[Saved data entries]
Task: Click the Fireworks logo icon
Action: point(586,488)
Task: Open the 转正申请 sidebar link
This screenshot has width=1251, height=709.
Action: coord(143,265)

# [What to produce]
Extract every line from the one containing "Task: Open the 转正申请 sidebar link" to the end of the entries, including both of those lines, exactly as given and with nothing added.

# [Expected answer]
Task: Open the 转正申请 sidebar link
This screenshot has width=1251, height=709.
Action: coord(143,265)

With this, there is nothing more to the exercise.